Portuguese model and Victoria’s Secret Angel Sara Sampaio is ready to name names when it comes to sexual harassment in the workplace.
In an impassioned multi-photo Instagram post, Sampaio recounted a recent experience she had while working on an assignment for the French men’s magazine Lui. As the magazine’s autumn cover star, she says she agreed to appear under the strict condition of not being photographed nude. “My agency and I insisted on having a clear agreement in place to protect myself in order to control the choice I made around not being shot nude,” she wrote.
However, even with this clause seemingly having been agreed upon, Sampaio says she was “aggressively” pressured by the Lui staffers on set to pose nude anyway — and when nudity managed to get by in few photos, Sampaio alleges that the magazine used those images in the final magazine spread without her permission.
“Throughout the shoot day, I needed to constantly defend myself and reiterate my boundaries with no nude images, making sure I covered myself as best as I could,” she continued. “While reviewing the final images taken, I noticed that there were accidental exposures with parts of my body that I didn’t want exposed. I spoke up and was assured that those images would not be used. The magazine lied and proceeded to publish a cover image of me with nudity, which was in clear violation of our agreement.”
Sadly, this wasn’t the first gross violation Sampaio had experienced in her career. “On many occasions where the shoot was to not have nudity, I would arrive on set and the photographer or stylist would pressure, cajole, or demand that I pose nude because I had done it in the past,” she continued in her Instagram post. But Sampaio having previously consented to photo shoots wherein she posed nude does not equate to implicit permission in the present. “Many times, I was shown nude images of myself as examples to coerce me into posing nude, and whenever I stood my ground and refused, I was criticized and judged as being difficult.”
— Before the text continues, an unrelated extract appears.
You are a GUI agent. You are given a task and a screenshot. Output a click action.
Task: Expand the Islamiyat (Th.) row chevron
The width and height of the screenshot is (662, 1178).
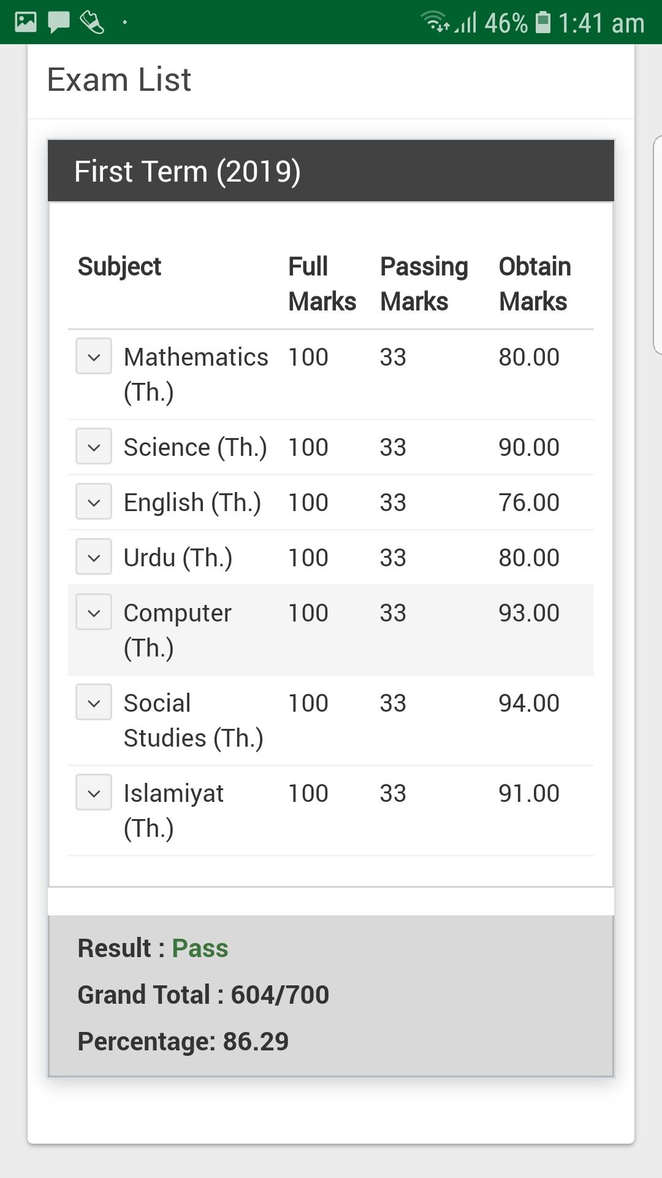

As a result of her mistreatment at Lui, Sampaio says that she, her agency, and her attorney are pursuing legal action against the magazine. “What they did to me is unacceptable,” she concludes. “I feel violated, mistreated, and disrespected as a professional and as a woman.”
Sampaio’s Instagram comes after the #MeToo social media movement, in which women (and occasionally men) are detailing how they’ve been sexually harassed and assaulted throughout their lives. It was birthed last week from news that Hollywood mogul Harvey Weinstein has allegedly mistreated and harassed women for decades.